PHOENIX — A Phoenix immigration attorney thinks it’s smart for the Department of Homeland Security to temporarily halt some deportations for 100 days starting Friday as it reviews immigration enforcement priorities.

“This gives the ability to redirect the limited resources that DHS has to really focus on people who are enforcement priorities,” Ayensa Millan, an immigration attorney with CIMA Law Group, told KTAR News 92.3 FM.

Acting DHS Secretary David Pekoske issued a memorandum Wednesday night, ordering deportations for certain immigrants be paused for 100 days as it reviews immigration enforcement policies.

Deportations will still occur but only for immigrants that pose a threat to national security or public safety and for those who crossed the border illegally on or after Nov. 1, 2020.

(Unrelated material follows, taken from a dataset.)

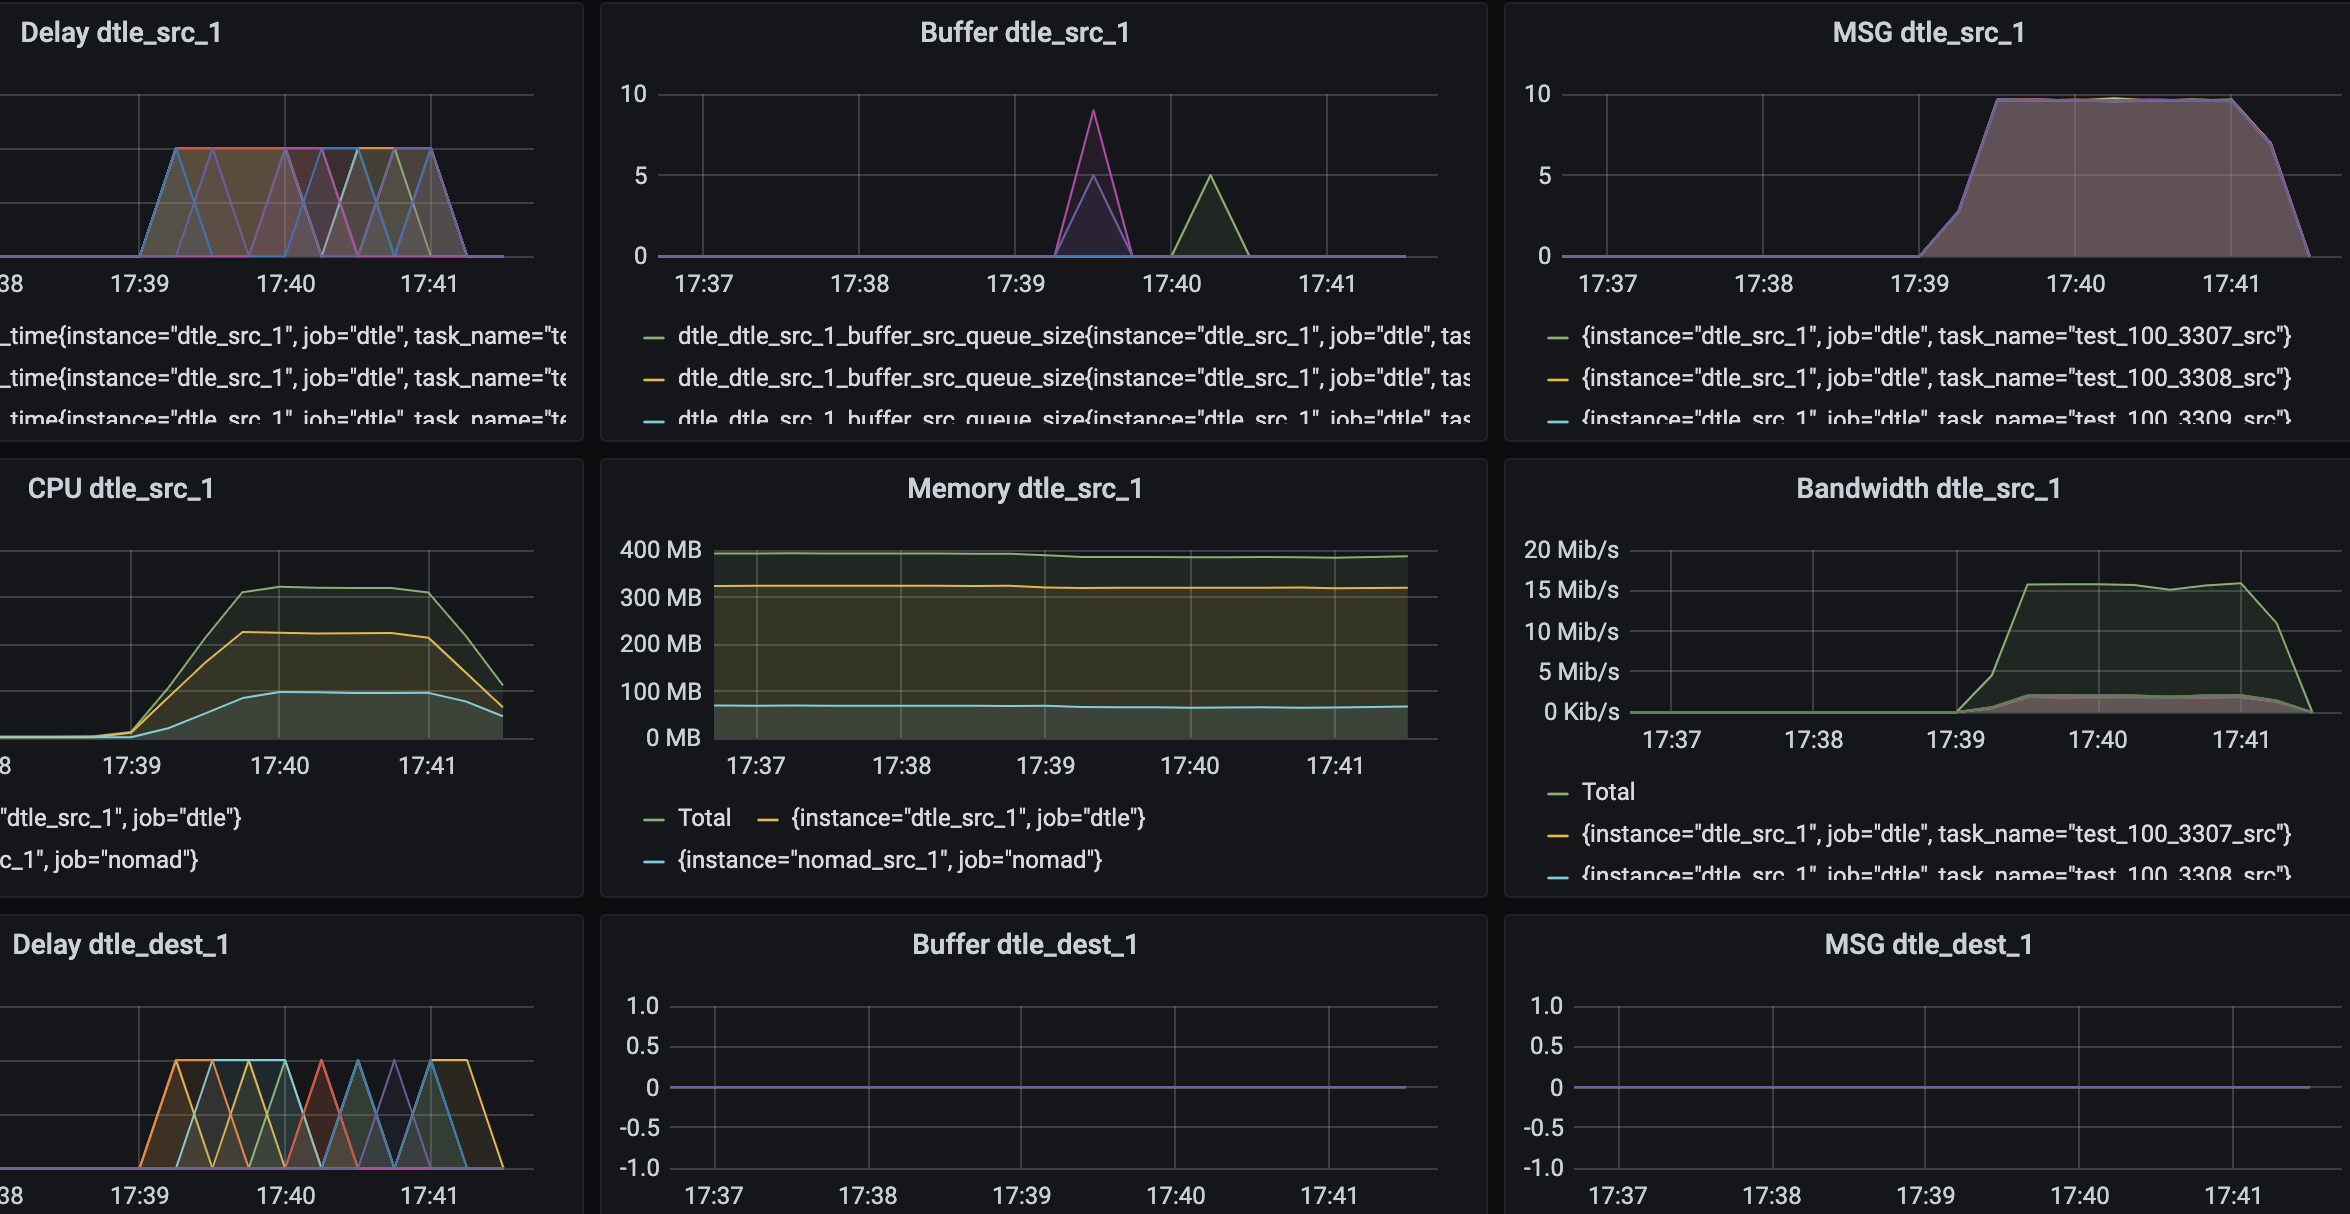The image size is (2350, 1214).
Task: Open the Memory dtle_src_1 panel menu
Action: (1028, 489)
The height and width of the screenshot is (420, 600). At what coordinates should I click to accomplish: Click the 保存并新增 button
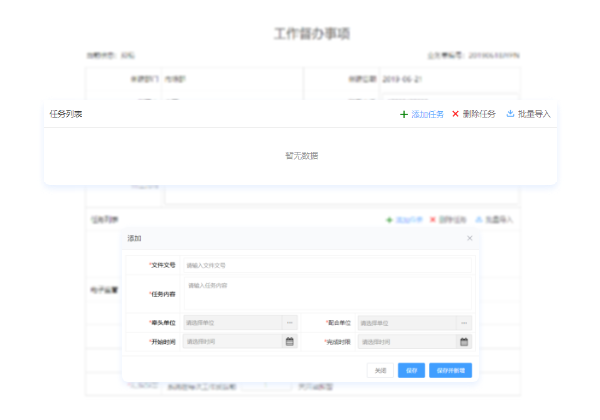pos(450,370)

“Due to limited resources, DHS cannot respond to all immigration violations or remove all persons unlawfully in the United States,” Pekoske wrote. “Rather, DHS must implement civil immigration enforcement based on sensible priorities and changing circumstances.”

He also stated DHS aims to focus resources “where they are most needed” and to “prioritize responding to threats to national security, public safety, and border security.”

Under former President Donald Trump’s administration, anyone living in the country illegally could be ordered deported with no exceptions.

Millan said many of her clients will benefit from the pause on deportations. She added that she’s hopeful immigrants facing deportation will now be able to file a “stay of removal” so they can go before an immigration judge and explain why they should be allowed to stay.

“Those were pretty much non-existent under the Trump administration,” she said.

Pekoske’s memo also directs the acting director for Immigration and Customs Enforcement to issue by Feb. 1 instruction on how immigrants can request a “stay of removal” and other actions.

Millan added that she sees the memo as “an extension of what the Obama administration did, meaning that now it is giving discretion back to ICE officers, to immigration officers to judges” to decide on immigration cases.